Задумчивый склад индусского ума виден и в Ведах, но его мистические наклонности еще не развиты в полной мере. Философии мы находим мало, и то, что мы находим, все еще находится в зачаточном состоянии. Активная сторона жизни более заметна, и мы время от времени сталкиваемся с войнами царей, соперничеством министров, триумфами и поражениями, военными песнями и проклятиями. Моральные чувства и житейская мудрость еще не поглощены фантастическими интуициями. И все же ребенок выдает страсти взрослого человека, и в Ведах есть гимны, пусть и немногие, настолько полные мысли и размышлений, что в этот ранний период ни один поэт ни в одной другой нации не мог бы их создать. Я приведу лишь один образец, 129-й гимн десятой книги Ригведы. Это гимн, который давно привлек внимание выдающегося ученого Г. Т. Колбрука и который, благодаря любезной помощи друга, я могу предложить в стихотворном переводе. Оценивая его, мы должны помнить, что он был написан не гностиком или пантеистическим философом, а поэтом, который ощущал все эти сомнения и проблемы как свои собственные, без какого-либо желания убедить или поразить, лишь высказывая то, что тяготило его разум, подобно тому как более поздние поэты воспевали сомнения и печали своего сердца.

Nor Aught nor Nought existed; yon bright sky

Was not, nor heaven's broad woof outstretched above.

What covered all? what sheltered? what concealed?

Was it the water's fathomless abyss?

There was not death—yet was there nought immortal,

There was no confine betwixt day and night;

The only One breathed breathless by itself,

Other than It there nothing since has been.

Darkness there was, and all at first was veiled

In gloom profound—an ocean without light—

The germ that still lay covered in the husk

Burst forth, one nature, from the fervent heat.

Then first came love upon it, the new spring

Of mind—yea, poets in their hearts discerned,

Pondering, this bond between created things

And uncreated. Comes this spark from earth

Piercing and all-pervading, or from heaven?

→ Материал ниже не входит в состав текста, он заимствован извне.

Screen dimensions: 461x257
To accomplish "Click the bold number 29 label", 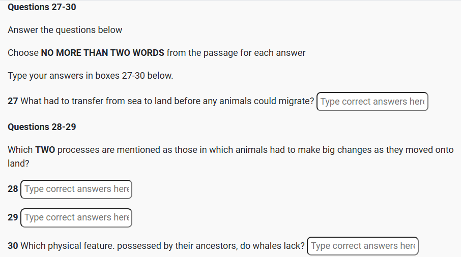I will pos(13,217).
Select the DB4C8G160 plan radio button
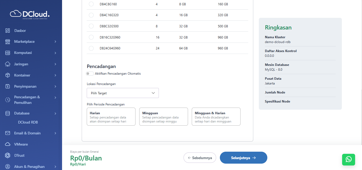Viewport: 362px width, 170px height. click(91, 4)
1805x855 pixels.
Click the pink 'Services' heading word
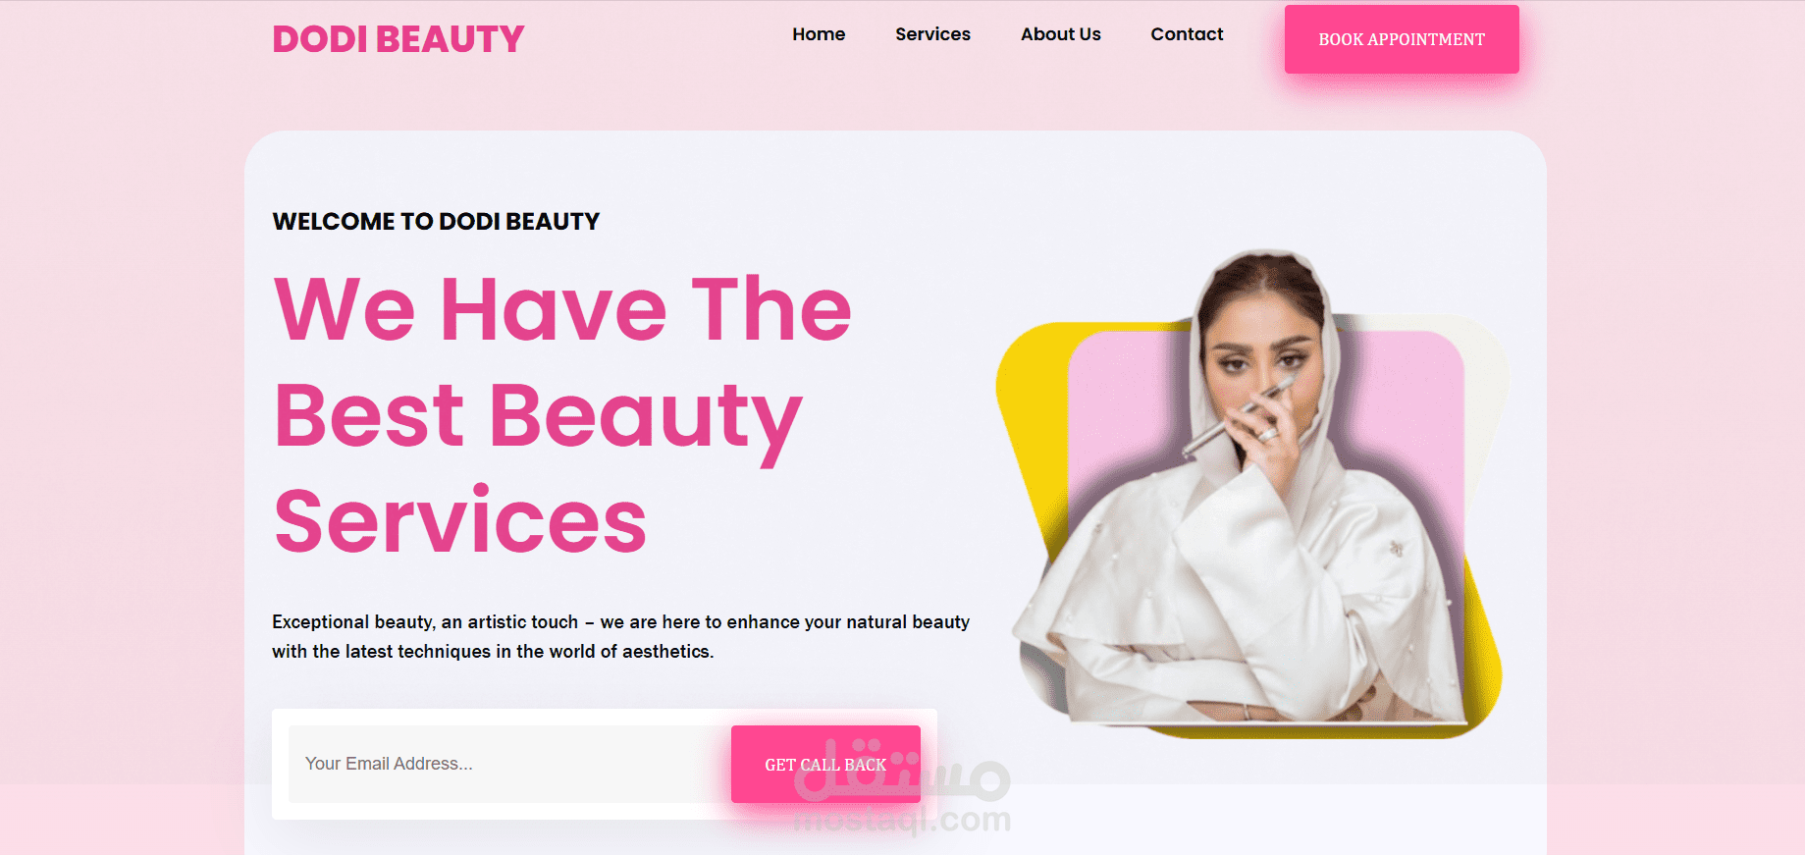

Then seeds were sown, and mighty powers arose—

Nature below, and power and will above—

Who knows the secret? who proclaimed it here,

Whence, whence this manifold creation sprang?

The Gods themselves came later into being—

Who knows from whence this great creation sprang?

He from whom all this great creation came,

Whether his will created or was mute,

The Most High Seer that is in highest heaven,

He knows it—or perchance even He knows not.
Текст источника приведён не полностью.